DESCRIPTION OF THE TASK
Retype the part of the records that opens with the line containing "Given: Sort by IPv4 CIDR column arrow" and closes with the line containing "Action: 666,246", including both of those lines. Reproduce every line in that span without any change.

RECORDS SHOWN
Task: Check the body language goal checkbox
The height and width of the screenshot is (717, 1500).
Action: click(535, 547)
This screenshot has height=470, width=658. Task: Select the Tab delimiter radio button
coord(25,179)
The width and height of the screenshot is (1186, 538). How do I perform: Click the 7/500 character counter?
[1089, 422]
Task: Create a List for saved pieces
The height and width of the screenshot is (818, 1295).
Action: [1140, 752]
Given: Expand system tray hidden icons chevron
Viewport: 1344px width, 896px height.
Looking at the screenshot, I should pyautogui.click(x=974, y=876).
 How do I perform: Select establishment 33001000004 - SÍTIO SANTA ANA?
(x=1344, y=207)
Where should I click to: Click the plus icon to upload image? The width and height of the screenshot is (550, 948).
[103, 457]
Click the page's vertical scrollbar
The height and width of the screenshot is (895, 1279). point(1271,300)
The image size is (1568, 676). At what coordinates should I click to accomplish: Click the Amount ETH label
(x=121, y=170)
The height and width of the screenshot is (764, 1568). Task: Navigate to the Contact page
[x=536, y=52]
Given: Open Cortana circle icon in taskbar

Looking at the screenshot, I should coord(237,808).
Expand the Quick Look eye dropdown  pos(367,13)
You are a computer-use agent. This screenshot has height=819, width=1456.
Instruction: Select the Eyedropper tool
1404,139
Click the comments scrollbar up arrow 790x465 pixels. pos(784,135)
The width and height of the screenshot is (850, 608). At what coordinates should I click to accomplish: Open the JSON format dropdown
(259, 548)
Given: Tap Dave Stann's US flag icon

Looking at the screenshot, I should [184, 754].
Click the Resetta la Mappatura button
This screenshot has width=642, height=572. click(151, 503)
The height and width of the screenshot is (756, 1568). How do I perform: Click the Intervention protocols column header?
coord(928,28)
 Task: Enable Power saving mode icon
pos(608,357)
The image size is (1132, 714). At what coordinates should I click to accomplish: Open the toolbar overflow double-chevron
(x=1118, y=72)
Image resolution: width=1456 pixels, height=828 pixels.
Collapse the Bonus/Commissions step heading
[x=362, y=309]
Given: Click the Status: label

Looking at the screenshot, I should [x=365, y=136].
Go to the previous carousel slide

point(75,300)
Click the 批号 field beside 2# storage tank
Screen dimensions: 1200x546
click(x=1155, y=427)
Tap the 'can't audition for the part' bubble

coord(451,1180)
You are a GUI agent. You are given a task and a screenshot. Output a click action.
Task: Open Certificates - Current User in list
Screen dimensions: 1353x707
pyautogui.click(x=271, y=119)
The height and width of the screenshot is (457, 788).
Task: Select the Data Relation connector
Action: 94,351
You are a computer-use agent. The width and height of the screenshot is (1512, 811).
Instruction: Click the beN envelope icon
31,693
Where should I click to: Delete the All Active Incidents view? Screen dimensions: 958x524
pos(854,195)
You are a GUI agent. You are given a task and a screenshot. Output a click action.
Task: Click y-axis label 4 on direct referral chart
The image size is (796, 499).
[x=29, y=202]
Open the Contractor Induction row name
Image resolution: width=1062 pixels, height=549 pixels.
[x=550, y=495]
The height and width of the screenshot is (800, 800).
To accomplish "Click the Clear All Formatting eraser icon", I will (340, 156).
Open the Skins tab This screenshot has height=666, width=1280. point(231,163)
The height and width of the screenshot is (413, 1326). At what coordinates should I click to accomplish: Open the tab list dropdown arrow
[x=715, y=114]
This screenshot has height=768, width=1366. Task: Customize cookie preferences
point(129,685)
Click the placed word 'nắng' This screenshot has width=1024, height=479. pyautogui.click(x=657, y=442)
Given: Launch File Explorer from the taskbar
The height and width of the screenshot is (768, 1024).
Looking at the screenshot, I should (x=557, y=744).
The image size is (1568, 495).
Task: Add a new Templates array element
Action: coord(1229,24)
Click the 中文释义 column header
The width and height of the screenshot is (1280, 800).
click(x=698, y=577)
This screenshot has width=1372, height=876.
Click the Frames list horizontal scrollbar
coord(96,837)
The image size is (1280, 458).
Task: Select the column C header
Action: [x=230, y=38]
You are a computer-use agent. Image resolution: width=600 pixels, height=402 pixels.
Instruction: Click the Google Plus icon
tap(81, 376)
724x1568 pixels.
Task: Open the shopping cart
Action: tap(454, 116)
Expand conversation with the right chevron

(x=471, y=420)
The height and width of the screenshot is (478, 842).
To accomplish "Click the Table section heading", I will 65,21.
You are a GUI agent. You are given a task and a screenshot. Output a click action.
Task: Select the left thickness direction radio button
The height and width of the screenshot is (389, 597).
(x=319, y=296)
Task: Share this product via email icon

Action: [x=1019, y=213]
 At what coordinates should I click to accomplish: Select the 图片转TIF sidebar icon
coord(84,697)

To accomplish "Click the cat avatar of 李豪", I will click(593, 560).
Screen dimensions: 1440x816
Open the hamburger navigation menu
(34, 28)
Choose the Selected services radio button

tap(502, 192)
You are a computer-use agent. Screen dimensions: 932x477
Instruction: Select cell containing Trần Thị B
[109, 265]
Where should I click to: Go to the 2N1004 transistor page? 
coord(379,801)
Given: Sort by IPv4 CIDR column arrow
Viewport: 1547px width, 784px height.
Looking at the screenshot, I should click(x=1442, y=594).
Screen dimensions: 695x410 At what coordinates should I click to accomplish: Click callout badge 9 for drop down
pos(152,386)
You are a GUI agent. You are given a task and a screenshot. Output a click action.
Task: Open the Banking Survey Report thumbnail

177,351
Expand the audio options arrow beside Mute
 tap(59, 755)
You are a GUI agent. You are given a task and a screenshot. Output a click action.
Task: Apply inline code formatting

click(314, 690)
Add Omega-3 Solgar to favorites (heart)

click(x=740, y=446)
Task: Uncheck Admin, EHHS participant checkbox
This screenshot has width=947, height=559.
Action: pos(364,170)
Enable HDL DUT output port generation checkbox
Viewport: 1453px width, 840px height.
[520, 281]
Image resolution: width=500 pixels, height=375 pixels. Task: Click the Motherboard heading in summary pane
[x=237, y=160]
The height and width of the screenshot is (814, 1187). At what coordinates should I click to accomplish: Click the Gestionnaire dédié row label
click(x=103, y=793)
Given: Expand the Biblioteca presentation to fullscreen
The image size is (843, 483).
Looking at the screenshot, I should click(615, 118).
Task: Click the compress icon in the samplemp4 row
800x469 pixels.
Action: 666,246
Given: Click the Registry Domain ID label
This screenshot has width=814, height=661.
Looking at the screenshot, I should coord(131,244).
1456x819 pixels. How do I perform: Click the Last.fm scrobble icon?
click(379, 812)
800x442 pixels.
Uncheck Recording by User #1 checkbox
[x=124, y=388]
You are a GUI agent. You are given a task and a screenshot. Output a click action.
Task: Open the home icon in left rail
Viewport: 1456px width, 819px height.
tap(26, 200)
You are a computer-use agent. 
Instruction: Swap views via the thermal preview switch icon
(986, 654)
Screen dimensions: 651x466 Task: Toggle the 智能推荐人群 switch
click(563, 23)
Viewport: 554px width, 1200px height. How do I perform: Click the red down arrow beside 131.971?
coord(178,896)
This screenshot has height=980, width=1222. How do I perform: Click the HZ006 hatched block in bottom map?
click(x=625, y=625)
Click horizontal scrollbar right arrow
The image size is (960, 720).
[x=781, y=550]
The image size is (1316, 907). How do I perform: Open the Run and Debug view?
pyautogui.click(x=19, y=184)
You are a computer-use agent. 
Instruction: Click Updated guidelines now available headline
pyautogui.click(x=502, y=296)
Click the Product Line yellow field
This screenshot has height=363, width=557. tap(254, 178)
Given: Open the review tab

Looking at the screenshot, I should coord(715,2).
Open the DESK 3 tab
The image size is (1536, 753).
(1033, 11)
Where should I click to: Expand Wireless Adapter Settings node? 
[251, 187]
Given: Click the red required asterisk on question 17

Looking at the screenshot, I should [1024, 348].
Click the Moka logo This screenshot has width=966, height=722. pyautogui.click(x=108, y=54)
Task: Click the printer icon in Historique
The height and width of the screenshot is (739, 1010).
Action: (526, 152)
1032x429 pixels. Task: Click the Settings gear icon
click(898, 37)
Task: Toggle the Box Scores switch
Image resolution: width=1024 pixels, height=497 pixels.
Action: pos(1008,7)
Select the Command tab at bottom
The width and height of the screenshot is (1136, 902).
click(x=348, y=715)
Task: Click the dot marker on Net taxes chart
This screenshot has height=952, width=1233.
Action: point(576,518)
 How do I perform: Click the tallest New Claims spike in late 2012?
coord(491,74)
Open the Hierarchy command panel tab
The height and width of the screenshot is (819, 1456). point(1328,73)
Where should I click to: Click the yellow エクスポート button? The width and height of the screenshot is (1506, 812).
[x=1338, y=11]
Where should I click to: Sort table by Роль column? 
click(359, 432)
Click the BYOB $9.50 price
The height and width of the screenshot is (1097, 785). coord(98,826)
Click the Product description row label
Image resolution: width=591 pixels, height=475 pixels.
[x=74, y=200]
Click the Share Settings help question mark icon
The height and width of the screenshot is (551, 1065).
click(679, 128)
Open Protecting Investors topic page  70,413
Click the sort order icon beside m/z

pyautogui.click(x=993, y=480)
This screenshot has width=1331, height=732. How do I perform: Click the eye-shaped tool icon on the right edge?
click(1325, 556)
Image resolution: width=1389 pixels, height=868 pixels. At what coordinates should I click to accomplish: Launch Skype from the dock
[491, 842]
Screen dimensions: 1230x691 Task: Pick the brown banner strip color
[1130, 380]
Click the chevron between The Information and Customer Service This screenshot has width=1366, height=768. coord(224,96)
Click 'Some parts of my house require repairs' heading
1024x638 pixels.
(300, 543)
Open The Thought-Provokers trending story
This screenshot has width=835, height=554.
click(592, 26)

EXERCISE SOLUTION
Given: Sort by IPv4 CIDR column arrow
Viewport: 1547px width, 784px height.
Looking at the screenshot, I should click(x=1442, y=594).
Screen dimensions: 695x410 At what coordinates should I click to accomplish: Click callout badge 9 for drop down
pos(152,386)
You are a GUI agent. You are given a task and a screenshot. Output a click action.
Task: Open the Banking Survey Report thumbnail

177,351
Expand the audio options arrow beside Mute
 tap(59, 755)
You are a GUI agent. You are given a task and a screenshot. Output a click action.
Task: Apply inline code formatting

click(314, 690)
Add Omega-3 Solgar to favorites (heart)

click(x=740, y=446)
Task: Uncheck Admin, EHHS participant checkbox
This screenshot has width=947, height=559.
Action: pos(364,170)
Enable HDL DUT output port generation checkbox
Viewport: 1453px width, 840px height.
[520, 281]
Image resolution: width=500 pixels, height=375 pixels. Task: Click the Motherboard heading in summary pane
[x=237, y=160]
The height and width of the screenshot is (814, 1187). At what coordinates should I click to accomplish: Click the Gestionnaire dédié row label
click(x=103, y=793)
Given: Expand the Biblioteca presentation to fullscreen
The image size is (843, 483).
Looking at the screenshot, I should click(615, 118).
Task: Click the compress icon in the samplemp4 row
800x469 pixels.
Action: 666,246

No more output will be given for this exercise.